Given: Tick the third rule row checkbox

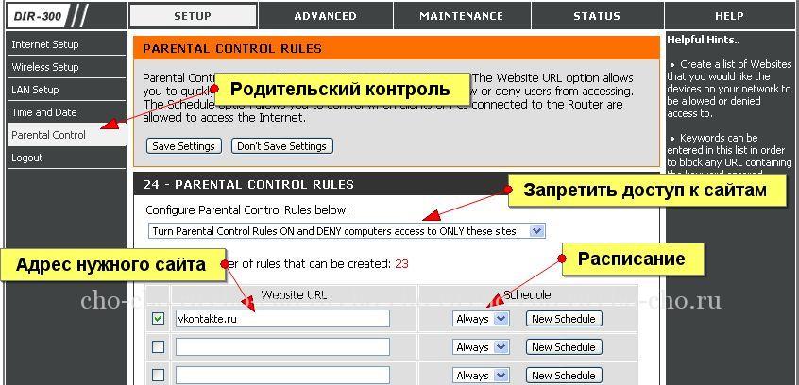Looking at the screenshot, I should (x=158, y=375).
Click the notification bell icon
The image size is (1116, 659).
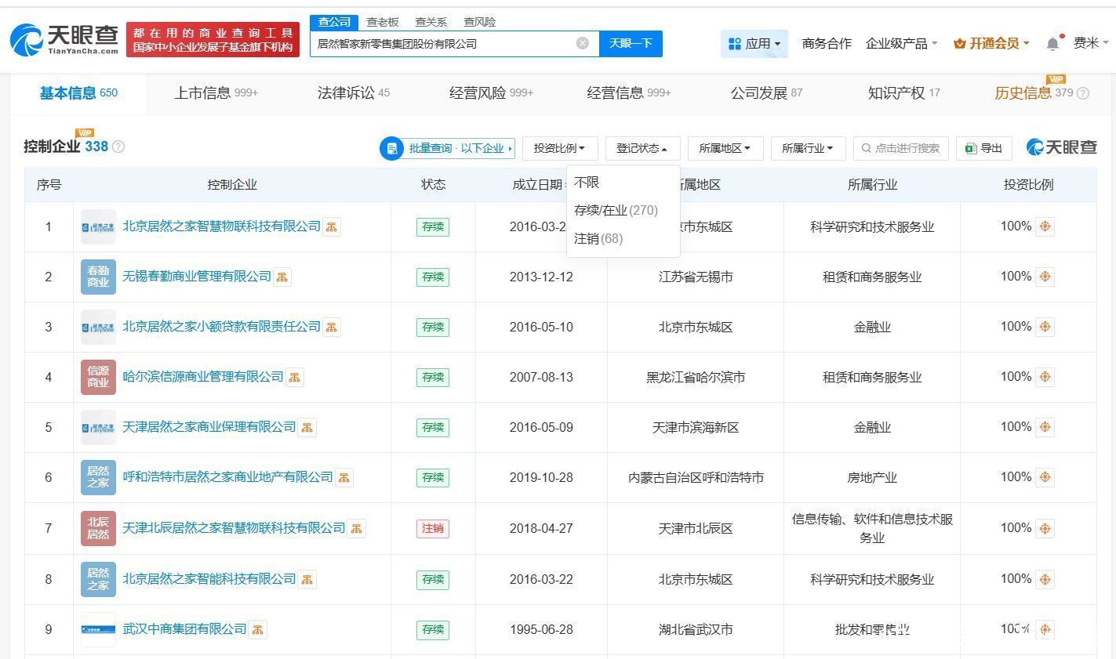pyautogui.click(x=1052, y=44)
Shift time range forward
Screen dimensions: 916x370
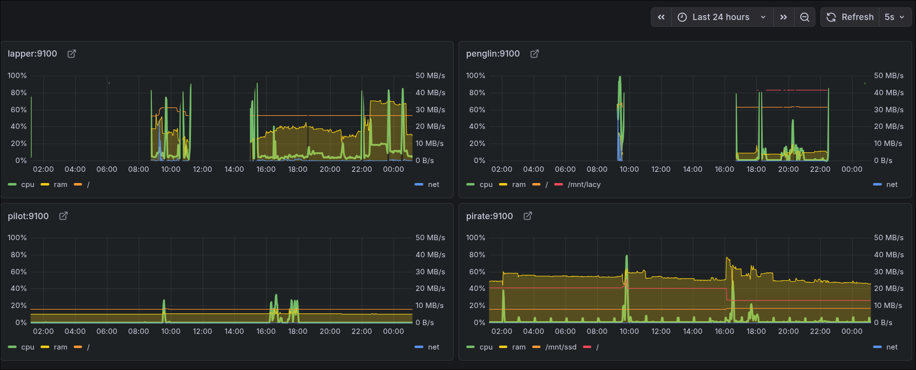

◆ **Exercise goal**:
Rewrite all of the lines above with "notification bell" swapped for "alert bell", changing nothing else, and leave out the pictures.

◆ **Answer for this exercise**:
Given: Tick the third rule row checkbox

Looking at the screenshot, I should (x=158, y=375).
Click the alert bell icon
The image size is (1116, 659).
pyautogui.click(x=1052, y=44)
Shift time range forward
Screen dimensions: 916x370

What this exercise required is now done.